The study results appear in the July 15, 2015, issue of the journal Neurology.

The study included 41 African-American patients with a clinical diagnosis of Alzheimer’s dementia, who had an autopsy of their brain performed after death. The autopsy results then were compared to those of 81 deceased white patients who had Alzheimer’s dementia with the same level of disease severity and were of the same age, sex and education level.

“Because some studies suggest that Alzheimer’s disease is more common among older African-Americans than European-Americans, we wanted to see whether the brain changes caused by Alzheimer’s are different in these two racial groups,” Barnes says. “Studying how Alzheimer’s disease looks in the brain in individuals of different races may help us to further understand the disease and pinpoint strategies for prevention and treatment.”

Researchers looked for typical signs of Alzheimer’s disease (brain plaques and tangles) as well as other brain changes that can cause dementia, such as infarcts (the brain changes associated with stroke) and Lewy bodies (clusters of protein in nerve cells associated with Lewy body or Parkinson’s disease). They noted whether people had just one pathology or more than one. They also looked at small and large blood vessel disease.

Almost all participants in the study had Alzheimer’s disease in their brain. Only about half of the white patients had pure Alzheimer’s disease pathology (with no additional pathologies contributing to dementia), and the rest of them had Alzheimer’s disease pathology with either infarcts or Lewy bodies.

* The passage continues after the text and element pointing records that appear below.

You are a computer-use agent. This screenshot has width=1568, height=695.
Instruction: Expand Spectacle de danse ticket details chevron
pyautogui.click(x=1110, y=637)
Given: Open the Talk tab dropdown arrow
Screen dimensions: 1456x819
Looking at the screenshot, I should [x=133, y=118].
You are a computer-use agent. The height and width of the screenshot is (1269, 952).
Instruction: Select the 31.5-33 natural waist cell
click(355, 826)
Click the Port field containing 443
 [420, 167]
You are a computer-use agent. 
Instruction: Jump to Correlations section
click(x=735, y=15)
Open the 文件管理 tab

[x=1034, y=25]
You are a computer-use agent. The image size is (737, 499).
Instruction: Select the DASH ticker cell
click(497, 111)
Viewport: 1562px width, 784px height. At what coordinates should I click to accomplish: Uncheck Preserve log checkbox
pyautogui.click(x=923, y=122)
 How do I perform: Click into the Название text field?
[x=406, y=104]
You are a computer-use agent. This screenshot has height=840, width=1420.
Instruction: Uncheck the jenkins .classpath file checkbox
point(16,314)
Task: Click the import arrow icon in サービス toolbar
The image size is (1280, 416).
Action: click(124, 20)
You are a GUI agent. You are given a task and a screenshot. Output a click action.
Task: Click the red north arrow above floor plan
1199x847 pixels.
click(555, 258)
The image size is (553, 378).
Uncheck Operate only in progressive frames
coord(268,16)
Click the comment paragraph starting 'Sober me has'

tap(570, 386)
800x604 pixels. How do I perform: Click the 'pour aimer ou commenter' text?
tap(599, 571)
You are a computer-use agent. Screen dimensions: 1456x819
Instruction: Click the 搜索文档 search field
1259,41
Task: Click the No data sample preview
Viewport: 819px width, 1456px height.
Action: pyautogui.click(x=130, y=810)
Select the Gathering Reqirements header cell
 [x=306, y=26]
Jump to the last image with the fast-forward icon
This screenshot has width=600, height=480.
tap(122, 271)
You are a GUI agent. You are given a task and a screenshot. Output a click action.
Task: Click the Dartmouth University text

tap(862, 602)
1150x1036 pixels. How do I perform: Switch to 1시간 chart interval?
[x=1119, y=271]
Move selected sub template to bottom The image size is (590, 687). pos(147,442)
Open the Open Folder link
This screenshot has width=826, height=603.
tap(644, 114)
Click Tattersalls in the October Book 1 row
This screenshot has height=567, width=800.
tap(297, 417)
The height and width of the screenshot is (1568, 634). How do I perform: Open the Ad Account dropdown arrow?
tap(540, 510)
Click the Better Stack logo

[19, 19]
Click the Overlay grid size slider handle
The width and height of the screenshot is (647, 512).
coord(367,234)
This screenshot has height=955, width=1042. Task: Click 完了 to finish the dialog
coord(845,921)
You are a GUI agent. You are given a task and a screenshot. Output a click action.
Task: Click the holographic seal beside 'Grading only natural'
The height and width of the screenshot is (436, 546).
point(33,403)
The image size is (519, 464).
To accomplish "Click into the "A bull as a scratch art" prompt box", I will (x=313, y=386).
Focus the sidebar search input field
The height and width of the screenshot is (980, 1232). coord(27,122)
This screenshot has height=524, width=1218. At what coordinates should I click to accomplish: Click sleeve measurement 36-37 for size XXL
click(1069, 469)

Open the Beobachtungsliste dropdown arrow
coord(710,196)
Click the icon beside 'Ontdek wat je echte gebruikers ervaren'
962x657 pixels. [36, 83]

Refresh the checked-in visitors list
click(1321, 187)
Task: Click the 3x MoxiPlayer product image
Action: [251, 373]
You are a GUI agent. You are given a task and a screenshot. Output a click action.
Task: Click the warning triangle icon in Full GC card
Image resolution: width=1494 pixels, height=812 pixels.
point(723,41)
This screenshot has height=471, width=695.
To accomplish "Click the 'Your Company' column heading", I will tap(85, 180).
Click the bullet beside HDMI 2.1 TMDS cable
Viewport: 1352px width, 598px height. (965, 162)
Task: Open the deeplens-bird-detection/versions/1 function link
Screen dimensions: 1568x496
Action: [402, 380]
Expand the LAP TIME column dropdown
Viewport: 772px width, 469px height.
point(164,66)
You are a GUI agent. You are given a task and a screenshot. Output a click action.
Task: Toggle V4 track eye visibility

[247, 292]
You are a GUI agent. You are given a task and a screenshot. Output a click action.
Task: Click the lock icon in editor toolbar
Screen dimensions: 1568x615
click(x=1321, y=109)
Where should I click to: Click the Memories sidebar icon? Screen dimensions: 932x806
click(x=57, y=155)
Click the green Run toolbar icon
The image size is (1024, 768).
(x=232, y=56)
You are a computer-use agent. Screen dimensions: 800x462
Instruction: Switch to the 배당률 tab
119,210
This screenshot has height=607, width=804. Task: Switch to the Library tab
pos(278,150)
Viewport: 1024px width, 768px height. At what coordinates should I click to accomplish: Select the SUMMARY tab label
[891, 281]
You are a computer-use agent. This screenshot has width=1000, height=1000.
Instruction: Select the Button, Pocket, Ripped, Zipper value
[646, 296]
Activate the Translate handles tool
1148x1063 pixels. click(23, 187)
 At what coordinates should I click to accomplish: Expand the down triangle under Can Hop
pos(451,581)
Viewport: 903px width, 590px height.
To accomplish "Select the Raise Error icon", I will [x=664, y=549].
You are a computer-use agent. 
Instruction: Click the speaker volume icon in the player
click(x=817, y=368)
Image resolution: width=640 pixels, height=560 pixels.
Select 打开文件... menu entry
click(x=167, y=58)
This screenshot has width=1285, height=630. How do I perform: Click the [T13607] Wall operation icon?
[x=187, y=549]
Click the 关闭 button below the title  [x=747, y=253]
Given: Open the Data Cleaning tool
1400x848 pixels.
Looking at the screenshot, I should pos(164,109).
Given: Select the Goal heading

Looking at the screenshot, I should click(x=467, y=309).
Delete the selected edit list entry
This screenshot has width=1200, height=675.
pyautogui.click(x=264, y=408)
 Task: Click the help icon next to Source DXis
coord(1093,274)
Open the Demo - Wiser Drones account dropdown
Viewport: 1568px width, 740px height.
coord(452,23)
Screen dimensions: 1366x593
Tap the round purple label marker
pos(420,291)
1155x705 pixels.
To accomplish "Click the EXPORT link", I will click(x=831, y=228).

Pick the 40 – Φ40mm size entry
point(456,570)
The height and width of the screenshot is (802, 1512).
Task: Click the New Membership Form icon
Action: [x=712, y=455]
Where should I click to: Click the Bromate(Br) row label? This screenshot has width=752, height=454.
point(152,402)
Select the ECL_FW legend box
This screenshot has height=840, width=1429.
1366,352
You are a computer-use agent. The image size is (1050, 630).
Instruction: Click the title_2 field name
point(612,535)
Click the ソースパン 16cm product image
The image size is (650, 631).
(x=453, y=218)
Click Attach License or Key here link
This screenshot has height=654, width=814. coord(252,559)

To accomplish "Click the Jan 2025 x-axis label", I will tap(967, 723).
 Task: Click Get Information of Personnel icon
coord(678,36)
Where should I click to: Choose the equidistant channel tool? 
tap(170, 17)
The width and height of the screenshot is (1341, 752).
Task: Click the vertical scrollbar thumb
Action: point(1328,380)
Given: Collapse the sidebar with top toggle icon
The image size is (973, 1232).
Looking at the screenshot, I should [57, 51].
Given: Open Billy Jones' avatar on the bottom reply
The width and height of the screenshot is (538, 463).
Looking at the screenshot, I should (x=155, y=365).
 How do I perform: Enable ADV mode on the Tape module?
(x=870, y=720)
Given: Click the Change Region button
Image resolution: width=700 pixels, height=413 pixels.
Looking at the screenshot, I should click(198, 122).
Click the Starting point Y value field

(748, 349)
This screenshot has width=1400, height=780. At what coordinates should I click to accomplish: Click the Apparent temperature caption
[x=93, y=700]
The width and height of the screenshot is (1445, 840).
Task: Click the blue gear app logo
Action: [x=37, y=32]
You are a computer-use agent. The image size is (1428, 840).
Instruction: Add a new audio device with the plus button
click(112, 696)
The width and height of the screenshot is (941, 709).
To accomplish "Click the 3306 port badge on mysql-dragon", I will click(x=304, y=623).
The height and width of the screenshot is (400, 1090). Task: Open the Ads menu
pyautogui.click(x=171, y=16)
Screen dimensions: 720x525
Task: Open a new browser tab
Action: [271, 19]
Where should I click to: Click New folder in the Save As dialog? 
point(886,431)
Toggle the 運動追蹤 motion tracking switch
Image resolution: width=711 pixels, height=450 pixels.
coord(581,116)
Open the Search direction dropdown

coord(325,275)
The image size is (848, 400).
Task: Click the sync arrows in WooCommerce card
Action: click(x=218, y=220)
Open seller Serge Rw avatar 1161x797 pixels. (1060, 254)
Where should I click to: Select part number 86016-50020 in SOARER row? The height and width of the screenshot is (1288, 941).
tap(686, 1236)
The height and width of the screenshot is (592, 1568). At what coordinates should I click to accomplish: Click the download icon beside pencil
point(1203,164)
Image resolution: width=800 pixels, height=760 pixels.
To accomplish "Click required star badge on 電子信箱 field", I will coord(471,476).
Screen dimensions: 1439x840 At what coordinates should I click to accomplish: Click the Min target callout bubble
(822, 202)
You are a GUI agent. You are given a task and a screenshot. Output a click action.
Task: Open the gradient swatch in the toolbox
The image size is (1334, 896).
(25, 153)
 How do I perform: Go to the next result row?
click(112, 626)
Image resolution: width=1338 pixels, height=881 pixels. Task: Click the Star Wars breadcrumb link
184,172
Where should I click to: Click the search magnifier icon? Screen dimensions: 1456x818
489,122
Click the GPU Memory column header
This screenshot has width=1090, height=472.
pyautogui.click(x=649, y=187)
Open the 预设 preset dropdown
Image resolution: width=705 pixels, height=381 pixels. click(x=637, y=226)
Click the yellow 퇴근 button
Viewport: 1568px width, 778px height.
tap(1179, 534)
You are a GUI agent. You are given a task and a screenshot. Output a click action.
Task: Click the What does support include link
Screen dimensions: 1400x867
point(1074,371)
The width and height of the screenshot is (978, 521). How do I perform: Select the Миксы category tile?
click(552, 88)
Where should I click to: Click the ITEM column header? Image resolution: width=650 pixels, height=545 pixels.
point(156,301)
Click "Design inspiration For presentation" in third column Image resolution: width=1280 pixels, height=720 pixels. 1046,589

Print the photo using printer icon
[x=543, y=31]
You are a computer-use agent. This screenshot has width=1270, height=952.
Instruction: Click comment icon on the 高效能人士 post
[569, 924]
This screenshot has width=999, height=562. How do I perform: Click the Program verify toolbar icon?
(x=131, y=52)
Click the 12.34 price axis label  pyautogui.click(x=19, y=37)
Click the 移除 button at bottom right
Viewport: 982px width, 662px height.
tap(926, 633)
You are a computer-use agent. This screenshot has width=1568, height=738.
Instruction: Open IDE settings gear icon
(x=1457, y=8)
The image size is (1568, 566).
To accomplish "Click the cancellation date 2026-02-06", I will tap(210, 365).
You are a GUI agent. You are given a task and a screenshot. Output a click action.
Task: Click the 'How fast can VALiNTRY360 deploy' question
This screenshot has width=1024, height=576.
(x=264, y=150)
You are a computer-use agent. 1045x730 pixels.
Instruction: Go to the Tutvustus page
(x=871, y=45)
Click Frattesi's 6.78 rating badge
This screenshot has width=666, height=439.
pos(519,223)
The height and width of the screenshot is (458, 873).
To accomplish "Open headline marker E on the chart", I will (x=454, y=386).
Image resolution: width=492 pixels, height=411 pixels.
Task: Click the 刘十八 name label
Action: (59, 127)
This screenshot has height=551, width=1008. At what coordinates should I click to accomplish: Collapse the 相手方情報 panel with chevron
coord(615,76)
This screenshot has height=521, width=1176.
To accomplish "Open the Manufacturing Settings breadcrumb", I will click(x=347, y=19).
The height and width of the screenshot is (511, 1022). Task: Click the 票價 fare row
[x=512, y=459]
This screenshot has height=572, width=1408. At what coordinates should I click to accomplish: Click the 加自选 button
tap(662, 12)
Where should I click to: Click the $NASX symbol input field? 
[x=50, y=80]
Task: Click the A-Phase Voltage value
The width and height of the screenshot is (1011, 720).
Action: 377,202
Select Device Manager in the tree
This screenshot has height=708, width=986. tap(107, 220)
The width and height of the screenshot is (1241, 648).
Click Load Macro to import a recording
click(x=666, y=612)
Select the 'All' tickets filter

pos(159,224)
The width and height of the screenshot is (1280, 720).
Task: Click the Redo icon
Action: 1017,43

In contrast, less than 25 percent of the black patients had pure Alzheimer’s disease pathology. On the other hand, almost three-quarters (71 percent) of them had Alzheimer’s disease pathology mixed with another type of pathology, compared to 51 percent of the white patients. Clinical Alzheimer’s disease in African-Americans was much more likely to involve pathologies other than Alzheimer’s disease pathology. They also had more frequent and severe blood vessel disease.

The study was supported by the National Institutes of Health and the Illinois Department of Public Health.